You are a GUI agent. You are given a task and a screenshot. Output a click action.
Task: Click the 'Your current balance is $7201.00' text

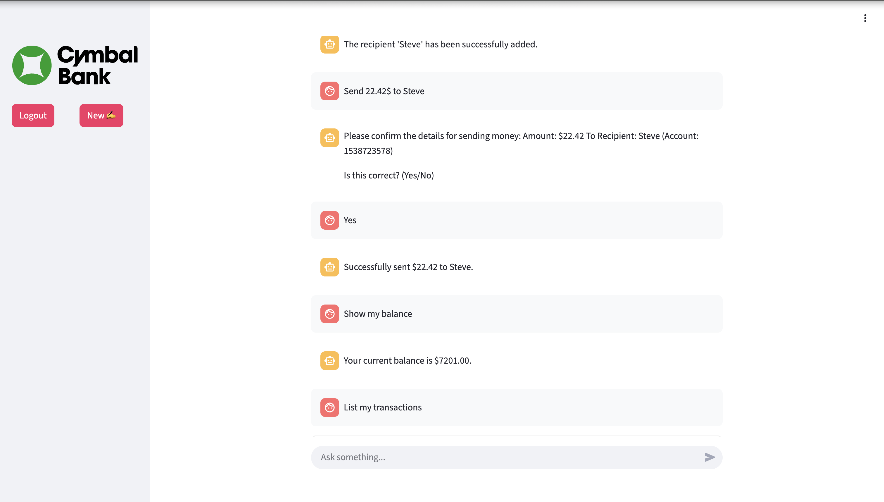(407, 361)
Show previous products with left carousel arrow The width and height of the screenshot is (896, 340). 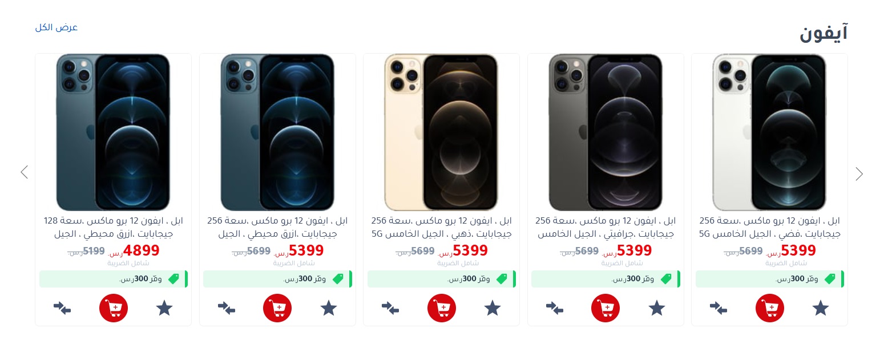[24, 172]
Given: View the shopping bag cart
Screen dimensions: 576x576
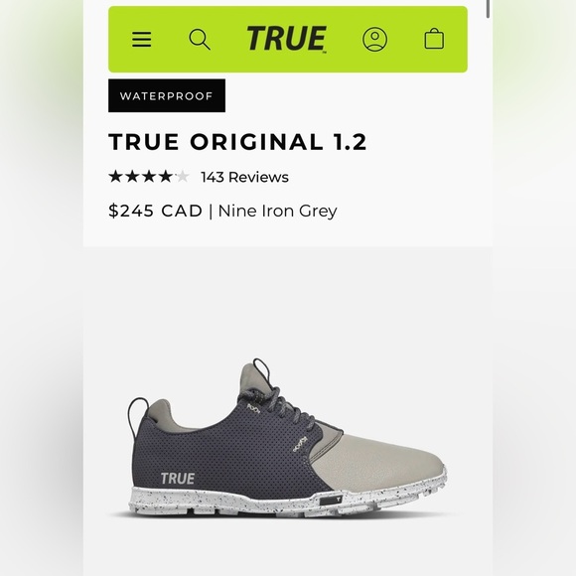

> _Aim_: Starting at the line that contains "Given: View the shopping bag cart" and ending at the end of the records, write those lines again with "shopping bag" replaced by "grocery bag" and nothing else changed. Leave the pictures out of the answer.

> _Complete response_:
Given: View the grocery bag cart
Screen dimensions: 576x576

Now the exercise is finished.